=== 抜粋 ===
Duke Ellington / The Popular Duke Ellington

1曲目の「A列車で行こう」のイントロは、ワルツのアレンジでデューク・エリントンのピアノから始まる。このイントロを聴いた瞬間、「このアルバムは上出来!まさしくポピュラー・エリントンだ」と感じた。だが、ジャズ評論家Leonard Feather(レナード・フェザー)の英文ライナーノーツは、次のように始まるのだ。

Somehow this album title seems redundant. Can anyone recall an unpopular Duke Ellington? A period in his career when he did not enjoy, at one level or another, a substantial measure of popularity?(このアルバムタイトルは、どうもすっきりしない。ポピュラーでない ― 不人気なデューク・エリントンを思い出せはしないだろう。彼が恵まれなかった時期でさえ、しっかりした人気があったはずだ)。そして、次の一文がある。

What is meant, then, by THE POPULAR DUKE ELLINGTON is that works have been selected which have endured most steadfastly through the decades.(このアルバムには、何十年にもわたって最も不動の人気を誇る作品が選ばれた)。つまり、レナード・フェザーは、"Beyond the popular"とすべきだったと言いたかったのだろう。

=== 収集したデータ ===
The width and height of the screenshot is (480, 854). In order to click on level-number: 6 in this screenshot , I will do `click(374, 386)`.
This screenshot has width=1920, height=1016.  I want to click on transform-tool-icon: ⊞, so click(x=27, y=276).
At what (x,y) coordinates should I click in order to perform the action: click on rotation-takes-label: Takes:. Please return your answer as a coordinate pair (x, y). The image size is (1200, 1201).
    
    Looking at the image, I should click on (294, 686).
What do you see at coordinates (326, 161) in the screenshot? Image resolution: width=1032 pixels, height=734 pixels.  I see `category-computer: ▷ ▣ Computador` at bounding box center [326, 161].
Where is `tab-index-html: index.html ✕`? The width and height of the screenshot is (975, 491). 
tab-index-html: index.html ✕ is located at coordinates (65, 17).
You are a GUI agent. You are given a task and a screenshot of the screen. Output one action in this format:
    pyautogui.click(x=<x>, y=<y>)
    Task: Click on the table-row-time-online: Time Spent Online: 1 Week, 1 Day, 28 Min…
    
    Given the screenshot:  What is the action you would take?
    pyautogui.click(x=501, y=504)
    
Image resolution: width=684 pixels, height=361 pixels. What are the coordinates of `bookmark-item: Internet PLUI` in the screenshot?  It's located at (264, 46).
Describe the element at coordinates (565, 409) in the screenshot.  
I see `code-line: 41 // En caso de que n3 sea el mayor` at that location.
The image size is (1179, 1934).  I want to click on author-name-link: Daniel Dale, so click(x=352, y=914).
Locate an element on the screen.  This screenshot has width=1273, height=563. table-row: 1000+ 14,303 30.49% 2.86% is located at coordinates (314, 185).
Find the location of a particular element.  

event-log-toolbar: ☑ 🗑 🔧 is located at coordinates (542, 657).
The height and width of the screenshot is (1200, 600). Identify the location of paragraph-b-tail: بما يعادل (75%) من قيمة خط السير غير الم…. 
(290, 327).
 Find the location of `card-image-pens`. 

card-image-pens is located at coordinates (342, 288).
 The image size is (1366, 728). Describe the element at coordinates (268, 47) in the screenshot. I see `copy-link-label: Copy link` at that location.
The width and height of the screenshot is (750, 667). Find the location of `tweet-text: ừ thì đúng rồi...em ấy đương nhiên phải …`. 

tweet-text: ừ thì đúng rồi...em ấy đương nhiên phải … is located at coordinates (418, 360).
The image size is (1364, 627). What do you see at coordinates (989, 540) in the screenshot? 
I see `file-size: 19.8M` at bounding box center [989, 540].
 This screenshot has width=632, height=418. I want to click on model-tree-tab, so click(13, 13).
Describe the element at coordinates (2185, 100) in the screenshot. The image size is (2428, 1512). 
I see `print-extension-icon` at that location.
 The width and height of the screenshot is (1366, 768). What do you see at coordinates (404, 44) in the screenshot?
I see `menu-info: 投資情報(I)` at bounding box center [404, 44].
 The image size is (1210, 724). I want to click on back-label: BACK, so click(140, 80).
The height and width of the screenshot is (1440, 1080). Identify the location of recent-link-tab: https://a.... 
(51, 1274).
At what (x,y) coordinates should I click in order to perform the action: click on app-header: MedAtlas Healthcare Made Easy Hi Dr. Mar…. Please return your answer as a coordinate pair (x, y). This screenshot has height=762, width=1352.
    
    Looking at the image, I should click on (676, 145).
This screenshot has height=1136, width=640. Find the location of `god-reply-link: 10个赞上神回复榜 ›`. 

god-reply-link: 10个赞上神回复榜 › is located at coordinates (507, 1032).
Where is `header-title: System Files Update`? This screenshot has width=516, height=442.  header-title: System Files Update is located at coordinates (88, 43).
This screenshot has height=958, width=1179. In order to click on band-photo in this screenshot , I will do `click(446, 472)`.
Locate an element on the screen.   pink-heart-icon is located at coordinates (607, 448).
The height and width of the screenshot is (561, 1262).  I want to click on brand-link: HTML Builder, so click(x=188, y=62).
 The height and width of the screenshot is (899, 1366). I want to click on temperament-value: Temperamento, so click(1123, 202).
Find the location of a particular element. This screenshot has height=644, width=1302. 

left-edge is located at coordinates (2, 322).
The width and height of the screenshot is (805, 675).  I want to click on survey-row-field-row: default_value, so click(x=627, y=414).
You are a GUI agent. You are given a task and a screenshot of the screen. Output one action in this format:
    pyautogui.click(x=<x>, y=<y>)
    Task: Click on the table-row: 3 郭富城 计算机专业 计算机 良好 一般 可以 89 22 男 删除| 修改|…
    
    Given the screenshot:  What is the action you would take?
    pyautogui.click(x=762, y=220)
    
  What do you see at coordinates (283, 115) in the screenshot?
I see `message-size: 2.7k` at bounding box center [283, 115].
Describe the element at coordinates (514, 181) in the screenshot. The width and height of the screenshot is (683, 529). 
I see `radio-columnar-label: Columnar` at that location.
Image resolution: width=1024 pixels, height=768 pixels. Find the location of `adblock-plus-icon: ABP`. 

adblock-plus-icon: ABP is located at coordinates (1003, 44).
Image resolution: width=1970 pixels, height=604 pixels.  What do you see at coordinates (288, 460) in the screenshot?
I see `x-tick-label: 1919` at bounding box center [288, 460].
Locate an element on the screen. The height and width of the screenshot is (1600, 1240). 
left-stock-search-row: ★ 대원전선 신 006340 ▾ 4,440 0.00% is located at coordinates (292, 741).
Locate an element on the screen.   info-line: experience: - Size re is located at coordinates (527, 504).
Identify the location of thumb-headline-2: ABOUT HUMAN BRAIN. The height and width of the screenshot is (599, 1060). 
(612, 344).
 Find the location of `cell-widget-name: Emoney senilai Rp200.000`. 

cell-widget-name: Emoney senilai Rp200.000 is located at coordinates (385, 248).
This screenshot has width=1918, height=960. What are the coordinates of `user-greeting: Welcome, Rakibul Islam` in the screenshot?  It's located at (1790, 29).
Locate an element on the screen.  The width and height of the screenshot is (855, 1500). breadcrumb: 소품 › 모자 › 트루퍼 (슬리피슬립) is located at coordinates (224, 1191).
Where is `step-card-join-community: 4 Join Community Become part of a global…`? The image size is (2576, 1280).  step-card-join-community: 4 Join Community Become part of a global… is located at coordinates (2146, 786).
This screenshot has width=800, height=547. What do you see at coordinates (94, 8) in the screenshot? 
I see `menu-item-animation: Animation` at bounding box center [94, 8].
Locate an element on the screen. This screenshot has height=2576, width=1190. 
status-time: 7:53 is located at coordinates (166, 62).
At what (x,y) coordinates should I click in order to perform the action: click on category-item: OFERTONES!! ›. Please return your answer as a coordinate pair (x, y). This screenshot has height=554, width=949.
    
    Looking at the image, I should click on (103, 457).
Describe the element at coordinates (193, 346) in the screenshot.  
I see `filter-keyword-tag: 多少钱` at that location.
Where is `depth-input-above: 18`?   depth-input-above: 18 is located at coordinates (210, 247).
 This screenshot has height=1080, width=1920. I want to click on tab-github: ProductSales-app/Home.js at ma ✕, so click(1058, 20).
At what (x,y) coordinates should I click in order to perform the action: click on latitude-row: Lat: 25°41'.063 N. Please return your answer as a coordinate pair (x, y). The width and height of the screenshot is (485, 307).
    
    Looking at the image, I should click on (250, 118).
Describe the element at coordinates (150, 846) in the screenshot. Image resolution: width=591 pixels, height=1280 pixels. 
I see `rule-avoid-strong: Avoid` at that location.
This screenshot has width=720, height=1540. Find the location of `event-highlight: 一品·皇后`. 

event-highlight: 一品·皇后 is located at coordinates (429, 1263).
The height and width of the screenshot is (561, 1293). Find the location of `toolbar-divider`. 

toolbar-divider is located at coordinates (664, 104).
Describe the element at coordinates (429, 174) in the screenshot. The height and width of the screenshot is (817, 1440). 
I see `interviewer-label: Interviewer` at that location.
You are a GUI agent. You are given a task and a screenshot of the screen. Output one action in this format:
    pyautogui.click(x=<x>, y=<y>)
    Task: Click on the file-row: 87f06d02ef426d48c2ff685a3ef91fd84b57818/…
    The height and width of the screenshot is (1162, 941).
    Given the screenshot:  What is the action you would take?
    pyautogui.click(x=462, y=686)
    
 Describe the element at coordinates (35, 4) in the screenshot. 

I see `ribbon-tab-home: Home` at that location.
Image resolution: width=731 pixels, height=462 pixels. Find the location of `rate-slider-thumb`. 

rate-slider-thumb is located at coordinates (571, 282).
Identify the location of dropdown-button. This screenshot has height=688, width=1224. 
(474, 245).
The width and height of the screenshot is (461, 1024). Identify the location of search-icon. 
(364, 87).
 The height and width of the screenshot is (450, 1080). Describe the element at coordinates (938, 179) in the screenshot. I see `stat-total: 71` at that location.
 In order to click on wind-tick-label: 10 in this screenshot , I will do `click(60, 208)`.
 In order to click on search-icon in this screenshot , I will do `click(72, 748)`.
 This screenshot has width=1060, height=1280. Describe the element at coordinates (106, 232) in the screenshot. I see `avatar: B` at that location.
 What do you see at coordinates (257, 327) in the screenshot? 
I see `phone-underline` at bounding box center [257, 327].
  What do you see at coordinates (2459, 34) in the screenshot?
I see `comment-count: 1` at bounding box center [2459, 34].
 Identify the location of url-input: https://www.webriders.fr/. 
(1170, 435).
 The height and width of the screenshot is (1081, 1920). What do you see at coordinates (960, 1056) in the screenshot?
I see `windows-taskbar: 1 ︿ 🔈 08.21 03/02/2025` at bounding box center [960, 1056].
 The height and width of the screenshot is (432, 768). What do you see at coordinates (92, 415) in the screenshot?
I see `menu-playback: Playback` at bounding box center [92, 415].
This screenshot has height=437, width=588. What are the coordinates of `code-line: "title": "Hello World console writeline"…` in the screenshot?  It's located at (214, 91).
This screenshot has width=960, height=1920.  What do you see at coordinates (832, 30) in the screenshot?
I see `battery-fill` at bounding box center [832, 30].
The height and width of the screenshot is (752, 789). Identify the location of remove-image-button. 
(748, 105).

=== 解くべき設問 ===
(1) デューク・エリントンのアルバムを扱った文章のうち、「1曲目の「A列車で行こう」のイントロは」で始まる段落を、主な事実を残したまま短くまとめ直してください。
(2) デューク・エリントンのアルバムを扱った文章を、最後の文のあとから書き継いでください。

=== 解答済みの課題 ===
(1) 1曲目「A列車で行こう」のイントロは、ワルツ調のアレンジで、デューク・エリントンのピアノから始まる。聴いた瞬間、このアルバムは上出来で、まさしくポピュラー・エリントンだと感じられた。だが、ジャズ評論家レナード・フェザーによる英文ライナーノーツは、これとは違う書き出しになっている。

(2)
1. Take the "A" Train
2. I Got It Bad (And That Ain't Good)
3. Perdido
4. Mood Indigo
5. Black And Tan Fantasy
6. The Twitch
7. Solitude
8. Do Nothin' Till You Hear From Me
9. The Mooche
10. Sophisticated Lady
11. Creole Love Call

Jimmy Hamilton - tenor saxophone, clarinet
Paul Gonsalves - tenor saxophone
Russell Procope - alto saxophone, clarinet
Johnny Hodges - alto saxophone
Harry Carney - baritone saxophone
Cat Anderson, Mercer Ellington, Herb Jones, Cootie Williams - trumpet
Lawrence Brown, Buster Cooper - trombone
Chuck Connors - bass trombone
Duke Ellington - piano
John Lamb - bass
Sam Woodyard - drums

Recorded on May 9 (tracks 1, 2 & 9), May 10 (tracks 5, 6, 10 & 11) and May 11 (tracks 3, 4, 7 & 8), 1966 at RCA Hollywood Recording Studio B in Los Angeles, CA.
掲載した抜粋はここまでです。